16 de jan. de 2017

Faminta

Digo-lhe, amigo, nada naquela mulher anunciava seus desencantos. E questiono-me se é essa a correta palavra, visto que estou aqui, partida, mas é ainda por ela que tenho amores. Olho-me no espelho e não me reconheço: no peito falta um pedaço. Mas na mesma intensidade em que dói a alma, regozija-se o sorriso por ter me deixado perder no prazer que é aquela mulher. Por isso, não me forço a dizer que me arrependo. Antes, sinto-me insana e grata.

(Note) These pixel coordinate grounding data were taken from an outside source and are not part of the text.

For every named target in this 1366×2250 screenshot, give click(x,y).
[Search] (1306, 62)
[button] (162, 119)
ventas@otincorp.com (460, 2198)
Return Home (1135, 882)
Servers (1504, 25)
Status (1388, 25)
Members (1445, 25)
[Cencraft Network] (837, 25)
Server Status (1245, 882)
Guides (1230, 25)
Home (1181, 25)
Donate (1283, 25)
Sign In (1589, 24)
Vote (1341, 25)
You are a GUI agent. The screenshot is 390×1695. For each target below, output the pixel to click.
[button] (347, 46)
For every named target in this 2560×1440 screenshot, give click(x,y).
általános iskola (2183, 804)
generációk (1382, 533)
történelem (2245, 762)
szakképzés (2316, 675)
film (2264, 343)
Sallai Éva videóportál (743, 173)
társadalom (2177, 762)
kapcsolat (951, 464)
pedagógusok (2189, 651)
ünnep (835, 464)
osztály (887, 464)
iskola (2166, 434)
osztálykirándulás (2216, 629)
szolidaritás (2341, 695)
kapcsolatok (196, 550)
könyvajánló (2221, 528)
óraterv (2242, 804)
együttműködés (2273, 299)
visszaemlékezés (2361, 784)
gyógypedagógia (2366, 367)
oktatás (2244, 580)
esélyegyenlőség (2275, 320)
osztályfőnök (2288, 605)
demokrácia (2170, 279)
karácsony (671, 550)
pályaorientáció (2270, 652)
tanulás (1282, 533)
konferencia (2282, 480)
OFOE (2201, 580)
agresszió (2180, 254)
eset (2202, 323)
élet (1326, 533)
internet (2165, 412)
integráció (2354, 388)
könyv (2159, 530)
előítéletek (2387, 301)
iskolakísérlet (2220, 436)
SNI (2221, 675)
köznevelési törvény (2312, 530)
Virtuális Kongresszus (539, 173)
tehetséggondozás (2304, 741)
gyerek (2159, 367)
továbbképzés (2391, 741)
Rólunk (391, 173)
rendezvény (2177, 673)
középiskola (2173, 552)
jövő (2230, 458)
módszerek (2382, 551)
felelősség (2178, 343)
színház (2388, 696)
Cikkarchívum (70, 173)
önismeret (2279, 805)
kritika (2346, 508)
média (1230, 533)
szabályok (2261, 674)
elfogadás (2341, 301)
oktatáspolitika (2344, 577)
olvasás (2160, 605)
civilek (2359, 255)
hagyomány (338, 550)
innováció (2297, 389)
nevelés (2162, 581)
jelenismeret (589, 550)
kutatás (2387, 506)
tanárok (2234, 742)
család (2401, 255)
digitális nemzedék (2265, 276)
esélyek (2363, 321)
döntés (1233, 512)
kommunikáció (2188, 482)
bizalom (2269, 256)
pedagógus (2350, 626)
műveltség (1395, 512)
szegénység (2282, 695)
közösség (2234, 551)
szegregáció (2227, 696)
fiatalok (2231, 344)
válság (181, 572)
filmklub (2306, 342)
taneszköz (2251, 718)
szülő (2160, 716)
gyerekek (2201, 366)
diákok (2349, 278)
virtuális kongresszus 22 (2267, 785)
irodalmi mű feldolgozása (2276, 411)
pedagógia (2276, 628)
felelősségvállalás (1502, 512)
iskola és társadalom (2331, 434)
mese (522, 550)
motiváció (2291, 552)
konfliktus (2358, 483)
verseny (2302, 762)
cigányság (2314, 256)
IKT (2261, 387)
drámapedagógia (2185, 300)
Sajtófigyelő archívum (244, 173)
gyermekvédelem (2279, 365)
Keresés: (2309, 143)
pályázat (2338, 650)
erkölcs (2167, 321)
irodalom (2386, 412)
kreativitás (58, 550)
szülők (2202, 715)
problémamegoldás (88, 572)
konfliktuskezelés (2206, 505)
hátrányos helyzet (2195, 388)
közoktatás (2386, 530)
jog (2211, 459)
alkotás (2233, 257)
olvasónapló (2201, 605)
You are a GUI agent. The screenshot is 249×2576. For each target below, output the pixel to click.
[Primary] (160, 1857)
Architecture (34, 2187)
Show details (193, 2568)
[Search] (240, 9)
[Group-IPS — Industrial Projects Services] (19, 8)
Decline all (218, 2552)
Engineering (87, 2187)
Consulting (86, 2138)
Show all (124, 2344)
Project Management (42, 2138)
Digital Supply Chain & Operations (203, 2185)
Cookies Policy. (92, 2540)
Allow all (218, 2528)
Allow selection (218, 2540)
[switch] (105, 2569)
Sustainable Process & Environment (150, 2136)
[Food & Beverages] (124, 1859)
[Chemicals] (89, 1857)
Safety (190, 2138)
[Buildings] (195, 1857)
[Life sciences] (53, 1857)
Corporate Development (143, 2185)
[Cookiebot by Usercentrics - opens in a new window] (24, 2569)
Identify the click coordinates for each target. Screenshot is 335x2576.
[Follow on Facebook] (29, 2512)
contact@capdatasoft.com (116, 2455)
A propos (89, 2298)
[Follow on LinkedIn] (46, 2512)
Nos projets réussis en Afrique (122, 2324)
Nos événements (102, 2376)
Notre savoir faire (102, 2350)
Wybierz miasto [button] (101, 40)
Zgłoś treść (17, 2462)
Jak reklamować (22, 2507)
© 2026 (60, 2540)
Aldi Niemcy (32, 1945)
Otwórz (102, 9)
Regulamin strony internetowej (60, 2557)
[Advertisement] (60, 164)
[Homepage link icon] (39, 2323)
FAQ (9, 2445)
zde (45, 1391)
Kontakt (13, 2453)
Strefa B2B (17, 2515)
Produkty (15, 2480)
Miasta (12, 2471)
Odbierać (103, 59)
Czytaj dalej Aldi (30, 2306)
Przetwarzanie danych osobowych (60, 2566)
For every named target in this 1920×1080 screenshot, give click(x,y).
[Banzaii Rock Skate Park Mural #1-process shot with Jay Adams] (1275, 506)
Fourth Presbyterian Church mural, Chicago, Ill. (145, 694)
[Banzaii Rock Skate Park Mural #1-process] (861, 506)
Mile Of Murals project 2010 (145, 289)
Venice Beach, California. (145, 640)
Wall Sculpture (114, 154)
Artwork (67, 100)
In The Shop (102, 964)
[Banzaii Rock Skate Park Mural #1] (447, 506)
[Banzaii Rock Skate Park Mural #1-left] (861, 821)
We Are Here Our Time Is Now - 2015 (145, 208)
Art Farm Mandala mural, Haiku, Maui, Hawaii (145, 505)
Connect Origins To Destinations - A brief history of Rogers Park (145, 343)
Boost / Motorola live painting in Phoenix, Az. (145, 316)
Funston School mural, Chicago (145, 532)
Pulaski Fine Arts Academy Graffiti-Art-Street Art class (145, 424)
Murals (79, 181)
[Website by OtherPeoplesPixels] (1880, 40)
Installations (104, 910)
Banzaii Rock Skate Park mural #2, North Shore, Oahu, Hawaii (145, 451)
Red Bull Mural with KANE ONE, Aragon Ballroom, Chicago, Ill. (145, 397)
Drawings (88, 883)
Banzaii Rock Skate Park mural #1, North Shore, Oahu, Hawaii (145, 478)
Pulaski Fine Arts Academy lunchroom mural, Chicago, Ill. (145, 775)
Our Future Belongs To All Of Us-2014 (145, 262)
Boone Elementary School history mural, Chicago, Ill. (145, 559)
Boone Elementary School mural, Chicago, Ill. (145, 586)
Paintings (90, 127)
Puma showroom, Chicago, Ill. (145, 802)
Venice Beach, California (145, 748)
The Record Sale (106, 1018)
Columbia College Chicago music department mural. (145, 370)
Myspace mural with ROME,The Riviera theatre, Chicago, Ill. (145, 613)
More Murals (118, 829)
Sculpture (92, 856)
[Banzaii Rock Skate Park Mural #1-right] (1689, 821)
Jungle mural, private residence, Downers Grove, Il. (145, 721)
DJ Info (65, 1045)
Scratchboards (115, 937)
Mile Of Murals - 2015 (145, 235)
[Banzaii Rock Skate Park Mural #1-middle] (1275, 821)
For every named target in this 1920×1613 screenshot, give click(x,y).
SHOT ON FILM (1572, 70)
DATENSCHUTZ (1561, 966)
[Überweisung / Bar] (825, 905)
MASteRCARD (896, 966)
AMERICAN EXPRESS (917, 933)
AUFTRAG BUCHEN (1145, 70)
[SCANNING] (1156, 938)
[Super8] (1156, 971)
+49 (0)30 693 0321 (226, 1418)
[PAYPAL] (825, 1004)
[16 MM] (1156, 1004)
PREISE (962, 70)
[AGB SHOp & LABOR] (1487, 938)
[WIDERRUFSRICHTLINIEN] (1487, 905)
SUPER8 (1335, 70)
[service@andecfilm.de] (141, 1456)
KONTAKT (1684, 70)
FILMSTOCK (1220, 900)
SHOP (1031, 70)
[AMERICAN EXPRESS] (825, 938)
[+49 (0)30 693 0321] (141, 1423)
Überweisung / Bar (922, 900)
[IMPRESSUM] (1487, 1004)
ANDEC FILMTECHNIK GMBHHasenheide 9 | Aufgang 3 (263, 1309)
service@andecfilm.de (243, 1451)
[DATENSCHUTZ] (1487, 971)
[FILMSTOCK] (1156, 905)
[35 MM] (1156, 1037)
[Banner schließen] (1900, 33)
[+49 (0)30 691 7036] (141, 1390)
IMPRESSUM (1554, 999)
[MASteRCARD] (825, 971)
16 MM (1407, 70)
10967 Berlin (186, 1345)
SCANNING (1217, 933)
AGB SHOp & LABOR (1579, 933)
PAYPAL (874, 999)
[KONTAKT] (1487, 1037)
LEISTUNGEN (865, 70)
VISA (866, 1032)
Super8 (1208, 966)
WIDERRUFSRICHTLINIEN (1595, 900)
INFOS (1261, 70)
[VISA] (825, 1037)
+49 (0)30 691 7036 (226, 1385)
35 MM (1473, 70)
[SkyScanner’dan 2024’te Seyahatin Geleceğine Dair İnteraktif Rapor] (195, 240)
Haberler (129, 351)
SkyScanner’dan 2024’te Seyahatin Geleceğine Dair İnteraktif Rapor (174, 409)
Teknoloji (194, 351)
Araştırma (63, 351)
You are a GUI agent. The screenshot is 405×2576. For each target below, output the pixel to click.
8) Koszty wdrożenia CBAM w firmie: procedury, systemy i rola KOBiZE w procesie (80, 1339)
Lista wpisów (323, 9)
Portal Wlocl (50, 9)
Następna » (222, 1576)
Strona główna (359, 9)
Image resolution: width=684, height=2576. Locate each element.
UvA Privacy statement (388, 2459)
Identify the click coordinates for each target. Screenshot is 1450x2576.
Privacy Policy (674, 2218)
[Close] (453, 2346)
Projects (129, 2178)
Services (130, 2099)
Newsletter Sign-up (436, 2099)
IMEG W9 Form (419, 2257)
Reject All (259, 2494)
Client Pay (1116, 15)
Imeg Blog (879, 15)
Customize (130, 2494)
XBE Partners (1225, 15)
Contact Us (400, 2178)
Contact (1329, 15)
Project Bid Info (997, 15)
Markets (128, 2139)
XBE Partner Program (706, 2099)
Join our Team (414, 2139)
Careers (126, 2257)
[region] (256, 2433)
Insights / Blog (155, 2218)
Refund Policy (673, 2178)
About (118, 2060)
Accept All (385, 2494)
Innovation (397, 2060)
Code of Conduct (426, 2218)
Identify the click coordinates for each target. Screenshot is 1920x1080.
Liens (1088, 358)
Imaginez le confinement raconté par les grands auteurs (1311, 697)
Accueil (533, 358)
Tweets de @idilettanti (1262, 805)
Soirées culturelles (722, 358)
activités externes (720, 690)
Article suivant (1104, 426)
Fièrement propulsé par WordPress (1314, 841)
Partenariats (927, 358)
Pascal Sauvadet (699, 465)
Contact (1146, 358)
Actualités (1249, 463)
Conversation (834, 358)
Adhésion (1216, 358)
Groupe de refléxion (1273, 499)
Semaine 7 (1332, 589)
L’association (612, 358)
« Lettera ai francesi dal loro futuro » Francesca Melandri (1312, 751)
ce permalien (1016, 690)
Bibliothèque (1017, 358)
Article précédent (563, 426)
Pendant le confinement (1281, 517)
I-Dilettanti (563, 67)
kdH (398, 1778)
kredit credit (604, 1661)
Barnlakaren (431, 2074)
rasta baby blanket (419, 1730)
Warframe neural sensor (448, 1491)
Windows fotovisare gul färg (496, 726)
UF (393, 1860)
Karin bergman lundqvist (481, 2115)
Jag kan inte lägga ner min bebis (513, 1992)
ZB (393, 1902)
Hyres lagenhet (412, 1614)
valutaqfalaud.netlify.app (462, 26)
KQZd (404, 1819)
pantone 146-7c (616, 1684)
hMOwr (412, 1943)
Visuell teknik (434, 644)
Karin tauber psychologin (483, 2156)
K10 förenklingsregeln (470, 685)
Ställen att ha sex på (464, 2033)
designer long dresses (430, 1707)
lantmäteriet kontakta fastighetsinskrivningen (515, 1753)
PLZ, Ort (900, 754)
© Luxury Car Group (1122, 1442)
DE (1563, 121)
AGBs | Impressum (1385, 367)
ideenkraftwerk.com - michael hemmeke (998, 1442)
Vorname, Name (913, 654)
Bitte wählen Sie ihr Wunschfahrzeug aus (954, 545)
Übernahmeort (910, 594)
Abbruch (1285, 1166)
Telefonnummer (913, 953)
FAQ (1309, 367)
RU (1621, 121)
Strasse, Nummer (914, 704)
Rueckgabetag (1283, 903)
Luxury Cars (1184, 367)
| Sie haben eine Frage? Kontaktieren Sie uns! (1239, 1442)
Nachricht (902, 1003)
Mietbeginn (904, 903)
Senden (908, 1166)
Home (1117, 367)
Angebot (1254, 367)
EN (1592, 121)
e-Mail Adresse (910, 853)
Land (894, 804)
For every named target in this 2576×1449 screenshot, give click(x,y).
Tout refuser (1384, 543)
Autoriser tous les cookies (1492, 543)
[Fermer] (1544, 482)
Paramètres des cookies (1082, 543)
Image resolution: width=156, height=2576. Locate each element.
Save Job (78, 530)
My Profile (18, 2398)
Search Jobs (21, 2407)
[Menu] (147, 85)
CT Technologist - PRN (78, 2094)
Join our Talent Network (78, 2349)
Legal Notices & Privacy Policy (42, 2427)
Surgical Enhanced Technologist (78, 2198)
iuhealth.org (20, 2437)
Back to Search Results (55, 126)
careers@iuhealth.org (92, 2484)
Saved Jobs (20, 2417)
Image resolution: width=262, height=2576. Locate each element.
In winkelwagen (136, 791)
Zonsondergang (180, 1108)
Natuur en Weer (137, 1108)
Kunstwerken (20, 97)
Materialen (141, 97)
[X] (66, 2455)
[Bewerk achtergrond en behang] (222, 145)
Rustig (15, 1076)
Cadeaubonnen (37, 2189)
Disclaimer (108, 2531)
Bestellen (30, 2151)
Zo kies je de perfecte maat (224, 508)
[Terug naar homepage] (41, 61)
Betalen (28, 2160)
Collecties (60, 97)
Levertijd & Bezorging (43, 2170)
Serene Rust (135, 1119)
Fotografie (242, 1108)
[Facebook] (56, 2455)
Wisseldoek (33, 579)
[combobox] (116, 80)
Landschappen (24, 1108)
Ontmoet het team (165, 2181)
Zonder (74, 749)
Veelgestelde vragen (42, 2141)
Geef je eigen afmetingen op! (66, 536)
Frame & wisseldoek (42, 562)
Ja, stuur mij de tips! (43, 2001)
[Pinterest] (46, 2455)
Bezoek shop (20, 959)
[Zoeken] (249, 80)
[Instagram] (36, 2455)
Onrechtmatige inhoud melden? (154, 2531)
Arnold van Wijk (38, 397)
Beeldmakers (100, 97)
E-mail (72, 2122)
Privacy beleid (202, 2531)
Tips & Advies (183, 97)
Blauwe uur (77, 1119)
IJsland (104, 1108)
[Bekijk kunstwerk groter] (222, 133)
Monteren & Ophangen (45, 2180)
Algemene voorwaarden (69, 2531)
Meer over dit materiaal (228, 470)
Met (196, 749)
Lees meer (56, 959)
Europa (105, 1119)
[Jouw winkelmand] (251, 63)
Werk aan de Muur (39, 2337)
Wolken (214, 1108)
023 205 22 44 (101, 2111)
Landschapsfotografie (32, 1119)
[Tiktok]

Deixei-me enroscar em suas mentiras tanto quanto em seus cabelos, deixei-me levar por sua voz, sensual, a cada vez que seus dedos me tomavam. Fechei os olhos e entreguei-me como caça, sem me importar que ela fosse predadora. Agora, não lhe posso ser injusta. Ela tomou de mim tudo aquilo que lhe entreguei. Tomou por direito, tomou o que era dela, e deixou-me aqui quebrada e saciada. Seriam fraturas o mesmo que prazer? Saciar-se é entregar-se assim, por inteiro e voltar pela metade?

Loba! Tigresa!

Enganou-me tanto quanto eu permiti. Como poderia querer que não o tivesse? Fui tola, idiota até, em achar que ela valorizaria o que recebeu sem perdas. Porque creio, amigo, que no amor todos têm de perder um pouco, do contrário, é apenas mais um jogo de poder. É política ou xadrez. Mas ninguém conhece todas as cartas da mesa, não é mesmo? E eu caí no perfeito blefe, entregando sem nada receber em troca.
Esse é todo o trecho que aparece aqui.